Chroniques

par richard letawe

Mitridate, re di Ponto | Mithridate, roi de Pont
opéra de Wolfgang Amadeus Mozart

Théâtre royal de La Monnaie, Bruxelles
- 31 octobre 2007
Robert Carsen signe le nouveau Mitridate (Mozart) de La Monnaie (Bruxelles)
© maarten vanden abeele

Avant cette représentation de Mitridate, re di Ponto de Mozart, le nouveau directeur de la Monnaie, Peter De Caluwe, annonce que souffrant Bejun Mehta sera remplacé par Brian Azawa dans le rôle de Farnace. On pardonne volontiers son apparence empruntée à cet artiste qui ne connaît pas bien la production, mais moins un chant ne suit pas. La voix manque de soutien, se révèle bien pauvre en couleurs, avec des aigus blanchâtres et tirés, et l'expression est assez mièvre.

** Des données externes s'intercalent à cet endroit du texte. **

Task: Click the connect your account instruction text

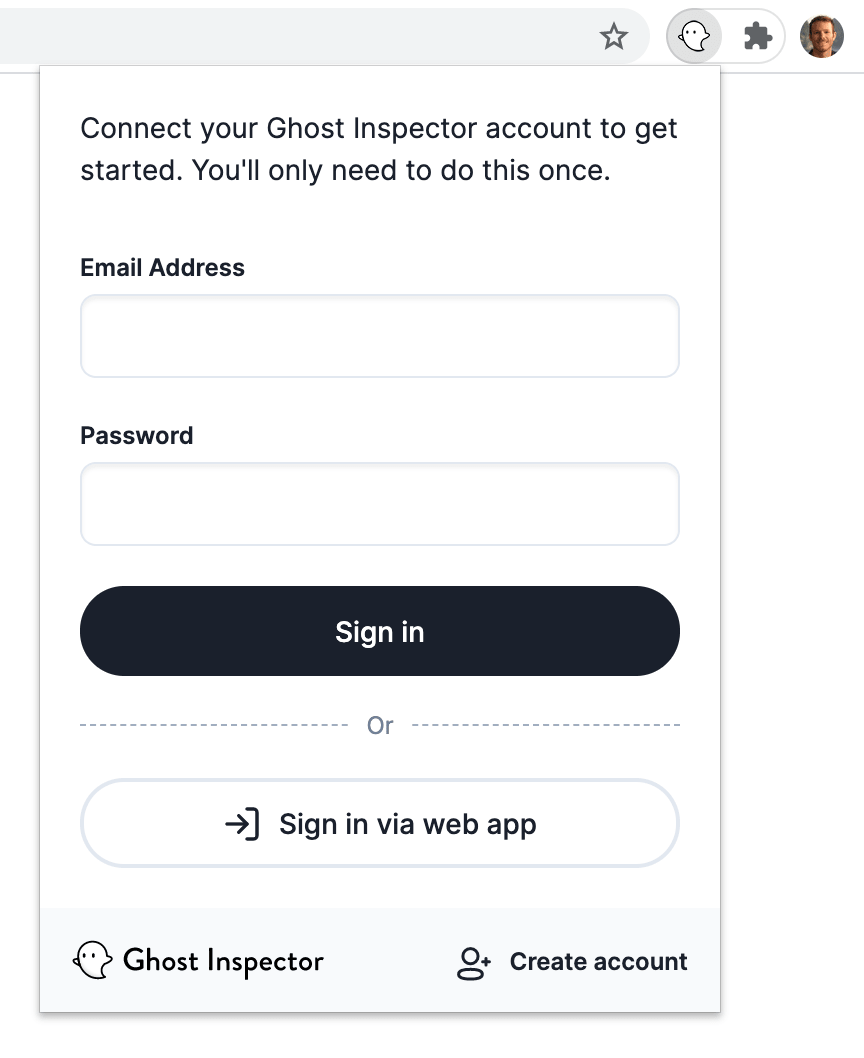Action: click(378, 149)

À son actif, on note une appréciable délicatesse de phrasés, ainsi qu'un médium souple et consistant.

Autre membre contestable de la distribution, l'Aspasia de Mary Dunleavy dont la grande voix brillante et assez métallique a du mal à se plier aux exigences belcantistes. L’émission est puissante, l'investissement dramatique évident, mais les vocalises sont souvent criées et le chant heurté par un manque de souplesse.

Les autres appellent surtout des éloges, à commencer par les deux comprimarii,Jeffrey Francis, Arbate aux récitatifs impeccables, et Maxim Mironov pour lequel l'unique air de Marzio est pain bénit, mais qui, placé loin et très haut dans le décor, semble d'un volume un peu confidentiel. On rangera également Veronica Cangemi parmi les comparses, car on a coupé tous les airs d'Ismene, sauf un seul (le dernier) qu'elle chante avec goût et sensibilité, malgré quelques stridences.

Dans le rôle-titre, Bruce Ford fait excellente impression. L'émission est souvent engorgée, mais le chant est franc et direct, l'intonation juste et le timbre cuivré ne manque pas d'attrait. À l'aise scéniquement, il interprète de façon convaincante, en durcissant à juste titre la projection du tyran brutal et mégalomane, au caractère impétueux qui le conduit à prendre des décisions brusques et toujours changeantes. Son fils préféré, Sifare, est interprété par Myrto Papatanasiu, grande triomphatrice de la soirée. Chantant avec passion, style et souplesse, le soprano grec au timbre assez sombre et à la voix bien projetée donne un Lungi da te, moi bene d’anthologie ; elle impose une présence fragile et brûlante.

Avec ses fidèles Radu et Miruna Borzescu aux décors et costumes, ainsi que le dramaturge Ian Burton, Robert Carsen signe sa première mise en scène à La Monnaie par une transposition de l'action dans le monde contemporain – Beyrouth ou Bagdad en guerre. Le décor du premier acte est un immeuble à la façade éventrée, dont les planchers ont été soufflés par les explosions. Un ensemble de béton et d'armatures métalliques tordues pend donc de tout le haut du décor. Ces plafonds détruits subsisteront durant les deux actes suivants, alors qu'ils se déroulent dans des lieux habités : une chambre dans le II, une grande salle à manger dans le III. La direction d'acteurs est précise et intelligence, donnant au spectacle une belle cohésion, et éclairant de manière lisible les conflits du père avec ses fils.

Autres débuts in loco, ceux de Mark Wigglesworth, qui sera directeur musical en titre à partir de la saison prochaine. Il attaque la partition avec entrain et énergie, mais sa direction musculeuse et bruyante manque de grâce, de nuances et de légèreté. Les occasions d'entendre Mitridate étant rares, on ne se plaindra pas trop, pour conclure, d'une production bien faite mais convenue, car le plateau demeure de bon niveau. Reste au chef australien d’acquérir un style mozartien s'il entend succéder dignement à Kazuchi Ono.